» **WHAT THE EXERCISE ASKS**: Return, character for character, the portion of the SecOps forwarder discussion that begins with the words "I can't go with" and ends after the words "it can work.".

------ TEXT BLOCK ------

I am currently using Google SecOps for SOC operations, I want to forward logs from GCP Linux and Windows VMs to SecOps forwarder. I have created forwarder in SecOps to collect Linux data and download the .conf file (https://cloud.google.com/chronicle/docs/install/forwarder-configuration-manual).  I was able to establish connection and send the logs from GCP Linux VM to SecOps forwarder. But as I am using .conf file for authentication, I am storing it on local storage of VM. But that file contains following information :

output:
url: xxxxxxxxxxxxxxxxxxxxxx
identity:
identity:
collector_id: xxxxxxxxxxxxxxxxxxxxxx
customer_id: xxxxxxxxxxxxxxxxxxxxxx
secret_key: |
{
"type": "service_account",
"project_id": "xxxxxxxxxxxxxxxxxxxxxx",
"private_key_id": "xxxxxxxxxxxxxxxxxxxxxx",
"private_key": "xxxxxxxxxxxxxxxxxxxxxx",
"client_email": "xxxxxxxxxxxxxxxxxxxxxx",
"client_id": "xxxxxxxxxxxxxxxxxxxxxx",
"auth_uri": "xxxxxxxxxxxxxxxxxxxxxx",
"token_uri": "xxxxxxxxxxxxxxxxxxxxxx",
"auth_provider_x509_cert_url": "xxxxxxxxxxxxxxxxxxxxxx",
"client_x509_cert_url": "xxxxxxxxxxxxxxxxxxxxxx",
"universe_domain": "xxxxxxxxxxxxxxxxxxxxxx"
}

which contains sensitive information. I don't want to store this file on VM. What I can 

The forwarder requires credentials to authenticate with the ingestion api, so that sensitive info will need to be stored on the forwarder system.

For GCP linux there are 2 ways you can avoid storing those credentials on the local VM and still upload logs to secops.


1: Since the souce system is hosted on GCP you can configure direct ingest via the secops export filter.  https://cloud.google.com/chronicle/docs/ingestion/cloud/ingest-gcp-logs#supported-logs-for-export This allows for NIX_SYSTEM ( log_id's "syslog", "authlog", and "securelog") to be ingested without any additional credentials stored anywhere, but does not allow for custom ingestion labelling or all log_types.


2: Configure the forwarder on a different dedicated use system, and use syslog forwarding from your source VMs to send the logs to your dedicated forwarder.  This does require the ingestion credentials to be stored on a VM, but that system should be a dedicated VM with access restricted to SecOps admins which reduces the credential exposure.  This method does require an additional forwarder VM to be deployed and maintained but allows for protection of the ingest credentials and full control over logtypes, namespaces and ingestion labels.


Hello @JeremyLand, Thank you for your reply.

I can't go with first option because I need to use forwarders only.

is there any way if we can use Secret Manager or KMS, to store the conf file data and use it? 

Thanks in advance


From the forwarder perspective the _auth.conf file containing the secret needs to be accessible on the /opt/chronicle/external path inside the container. So as long as we can get the auth (and regular conf) files on that path it can work.


I don't believe docker has native support for mounting gcp secrets into containers, but the GKE Secret Manager add on does, and I have seen multiple orgs that run their forwarder as GKE clusters manage the auth secret this way.  Compared to running the forwarder on a local docker instance this path does add a fair amount of complexity associated with managing the container images, network, and deployments. It can work but due to the complexity I wouldn't recommend it for production forwarder deployment unless you (or your team) are already familiar with  GKE.

------ RECORDED DATA ------

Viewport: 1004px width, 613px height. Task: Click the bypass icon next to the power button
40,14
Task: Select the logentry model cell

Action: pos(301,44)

------

» **THE COMPLETED TASK**:
I can't go with first option because I need to use forwarders only.

is there any way if we can use Secret Manager or KMS, to store the conf file data and use it? 

Thanks in advance


From the forwarder perspective the _auth.conf file containing the secret needs to be accessible on the /opt/chronicle/external path inside the container. So as long as we can get the auth (and regular conf) files on that path it can work.